Spiessrutenlauf in Ankara

Nach den zwei geruhsamen Tagen in Göreme wird es Zeit für mich, die unliebsamen bürokratischen Hürden in Angriff zu nehmen. Ich kann in Ankara beim Cousin von Rahime wohnen. Turan und Seda Göz sind sehr sympathisch und nehmen mich auf, obschon ihr zweites Kind vor wenigen Tagen auf die Welt gekommen ist. Und dass ich im Hotel übernachte kommt für sie nicht in Frage. Die Mutter von Seda ist aus Konya hergereist, um dem jungen Paar unter die Arme zu greifen. Sie kocht hervorragende Böreks und Gözlemes, waehrend Seda die Kunst des Kaffeesatzlesens beherrscht. Ihre Englisch-Kenntnisse hingegen sind nicht hervorragend und so verstaendigen wir uns mit Hilfe einer Online-Übersetzung.

Die Botschaften in der 4 Millionen Hauptstadt zu finden ist nicht ganz einfach. Nach ein paar Anlaeufen habe ich den Dreh raus. Bloederweise wohnt Turan am anderen Ende von Ankara und so muss ich jeden morgen rund 12 Kilometer Busfahren, um von Incirli nach Cankaya, Gaziosmanpasa oder Kavaklidere zu gelangen. Sobald ich im entsprechenden Quartier bin, nehme ich ein Taxi, um nicht zu viel Zeit zu verlieren.

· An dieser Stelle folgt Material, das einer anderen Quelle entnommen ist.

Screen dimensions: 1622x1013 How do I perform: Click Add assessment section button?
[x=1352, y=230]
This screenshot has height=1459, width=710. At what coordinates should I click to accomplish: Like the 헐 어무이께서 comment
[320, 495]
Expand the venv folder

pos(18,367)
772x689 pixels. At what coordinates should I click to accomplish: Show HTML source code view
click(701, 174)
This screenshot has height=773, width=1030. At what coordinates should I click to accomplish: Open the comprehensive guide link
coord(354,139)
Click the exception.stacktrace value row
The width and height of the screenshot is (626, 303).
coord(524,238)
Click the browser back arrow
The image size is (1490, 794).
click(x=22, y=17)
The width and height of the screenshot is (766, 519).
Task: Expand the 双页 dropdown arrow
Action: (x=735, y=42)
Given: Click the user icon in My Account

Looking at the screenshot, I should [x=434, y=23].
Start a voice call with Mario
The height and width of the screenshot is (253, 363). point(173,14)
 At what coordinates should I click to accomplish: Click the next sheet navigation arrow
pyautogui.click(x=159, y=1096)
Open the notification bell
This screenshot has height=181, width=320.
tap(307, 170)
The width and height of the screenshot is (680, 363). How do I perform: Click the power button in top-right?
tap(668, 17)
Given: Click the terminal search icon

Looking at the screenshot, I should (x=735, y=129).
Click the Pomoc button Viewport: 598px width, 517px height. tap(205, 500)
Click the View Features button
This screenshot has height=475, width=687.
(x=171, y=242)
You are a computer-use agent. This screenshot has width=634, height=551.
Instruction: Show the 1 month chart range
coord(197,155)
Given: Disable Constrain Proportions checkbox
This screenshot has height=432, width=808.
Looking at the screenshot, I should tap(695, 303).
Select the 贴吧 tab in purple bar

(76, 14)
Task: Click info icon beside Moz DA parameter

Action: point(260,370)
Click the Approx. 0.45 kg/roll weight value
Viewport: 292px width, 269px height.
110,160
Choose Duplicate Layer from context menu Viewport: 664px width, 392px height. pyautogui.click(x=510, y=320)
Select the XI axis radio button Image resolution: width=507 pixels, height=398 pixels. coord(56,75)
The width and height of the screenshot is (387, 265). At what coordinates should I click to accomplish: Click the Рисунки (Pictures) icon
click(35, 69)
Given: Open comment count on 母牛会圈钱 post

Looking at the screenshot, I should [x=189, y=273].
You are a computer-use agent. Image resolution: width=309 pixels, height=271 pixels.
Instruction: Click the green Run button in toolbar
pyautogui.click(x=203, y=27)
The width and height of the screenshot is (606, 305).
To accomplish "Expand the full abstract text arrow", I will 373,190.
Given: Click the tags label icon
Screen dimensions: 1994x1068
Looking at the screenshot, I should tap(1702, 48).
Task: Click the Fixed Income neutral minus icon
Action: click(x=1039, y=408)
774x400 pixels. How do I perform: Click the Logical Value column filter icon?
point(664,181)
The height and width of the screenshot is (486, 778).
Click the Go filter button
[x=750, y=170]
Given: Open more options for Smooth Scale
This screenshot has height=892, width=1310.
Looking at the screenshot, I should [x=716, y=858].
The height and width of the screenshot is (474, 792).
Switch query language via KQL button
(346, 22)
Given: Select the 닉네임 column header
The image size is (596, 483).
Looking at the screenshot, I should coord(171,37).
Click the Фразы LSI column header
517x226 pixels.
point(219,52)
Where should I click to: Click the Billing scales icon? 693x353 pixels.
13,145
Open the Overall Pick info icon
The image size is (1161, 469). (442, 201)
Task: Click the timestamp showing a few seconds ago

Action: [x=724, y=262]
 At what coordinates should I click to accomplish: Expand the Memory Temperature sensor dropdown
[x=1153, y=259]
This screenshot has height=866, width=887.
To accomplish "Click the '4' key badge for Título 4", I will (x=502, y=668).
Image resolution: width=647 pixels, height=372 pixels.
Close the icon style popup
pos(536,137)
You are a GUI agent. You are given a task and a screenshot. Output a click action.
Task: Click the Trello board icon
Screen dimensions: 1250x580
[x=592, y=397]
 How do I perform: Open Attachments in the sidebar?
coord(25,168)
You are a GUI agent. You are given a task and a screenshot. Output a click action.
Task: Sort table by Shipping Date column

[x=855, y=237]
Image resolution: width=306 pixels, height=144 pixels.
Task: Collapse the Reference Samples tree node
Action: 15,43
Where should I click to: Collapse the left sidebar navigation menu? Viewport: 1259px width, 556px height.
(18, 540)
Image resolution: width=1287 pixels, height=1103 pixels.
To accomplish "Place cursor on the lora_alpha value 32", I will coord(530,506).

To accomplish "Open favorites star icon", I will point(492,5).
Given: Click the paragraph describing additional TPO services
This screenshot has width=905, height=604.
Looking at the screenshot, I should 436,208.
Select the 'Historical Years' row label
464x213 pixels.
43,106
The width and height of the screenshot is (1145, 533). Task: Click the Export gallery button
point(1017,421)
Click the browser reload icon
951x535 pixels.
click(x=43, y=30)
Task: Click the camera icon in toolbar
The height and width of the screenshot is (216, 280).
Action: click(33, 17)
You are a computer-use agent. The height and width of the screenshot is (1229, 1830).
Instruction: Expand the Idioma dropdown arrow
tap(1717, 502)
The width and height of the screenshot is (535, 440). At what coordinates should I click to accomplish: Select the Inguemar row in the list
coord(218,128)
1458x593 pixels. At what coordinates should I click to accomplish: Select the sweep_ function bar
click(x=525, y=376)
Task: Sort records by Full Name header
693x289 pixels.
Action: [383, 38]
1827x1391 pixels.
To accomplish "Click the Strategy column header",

So habe ich bis zu vier Botschaften an einem Tag geschafft. ‘Maurizio rennt’ wird sich meine Zwillingsschwester Lola denken. Ich mache den Anfang mit der usbekischen Botschaft, wo ich gleich den Antrag ausfülle. Sieben Tage Bearbeitungszeit und 60 Dollar, heisst es. Oder drei Tage Bearbeitungszeit und 90 Dollar. Ohne das usbekische Visum gibt es kein Transitvisum für Turkmenistan, erfahre ich spaeter bei der turkmenischen Botschaft. Zudem wird ein Empfehlungsschreiben der italienischen Botschaft benötigt. Bei dieser beantrage ich kurz danach eine ‘lettera di raccomandazione’. Für das tadjikische Visum hingegen ist eine ‘letter of invitation’ von einer tadjikischen Reiseorganisation nötig, das ich mir via Internet für 80 Dollar besorge. Jetzt weiss ich zumindest, wie man meinen Namen auf kyrillisch schreibt.

Ausflug nach Safranbolu

Am Samstag fliehe ich vom staubigen und laermigen Ankara, das nebst dem Anitkabir (Atatürk-Mausoleum) und dem Museum für Anatolische Zivilisationen nicht sonderlich viel zu bieten hat und nehme den Bus in das 250 Km entfernte nördlich gelegene Safranbolu. Die Altstadt besteht aus traditionellen osmanischen Haeusern, die noch sehr gut bewahrt sind. Die als UNESCO-Weltkulturerbe geschützte mittelalterliche Stadt laedt zum Entspannen ein. Im 300 Jahre alten Hamam, eines der schönsten in der ganzen Türkei, lasse ich mich schrubben, einseifen und so richtig durchkneten. Anschliessend werde ich in Badetücher eingehüllt und erhalte den obligaten Çay serviert. In Safranbolu kann man gut essen und ich lasse mir Lammfleisch in allen Variationen auftischen, jeweils begleitet von einem kühlen Ayran (nationales Joghurtgetraenk), serviert in einem Zinnbecher mit viel Schaum.

Turkmenische Bürokratie

Am Montag geht es dann mit den Botschaftsgaengen weiter. Von der kirgisischen zur tadjikischen zur italienischen und, und, und. Damit das ganze noch reizvoller wird, darf man die Gebühren (nur Dollars werden akzeptlert) bei einer ganz bestimmten Bankfiliale einzahlen, die zuerst gefunden werden möchte. Am unproblematischsten stellen sich die kirgisische und die tadjikischen Reiseerlaubnisse dar, soweit die noetigen Beilagen vorhanden sind. Der kirgisische Botschafter heisst mich in seinem Büro feierlich willkommen: ‘Mr. Mister Maurizio, I give you 30 days, no problem!’. Sein tadjikischer Kollege ist ebenfalls sehr freundlich und fragt mich ‘urgent?’. Ja. In seiner Anwesenheit klebt er mit den farbigen Sticker in den Pass und fuellt ihn aus. Als einziger nimmt er die Dollars bar entgegen.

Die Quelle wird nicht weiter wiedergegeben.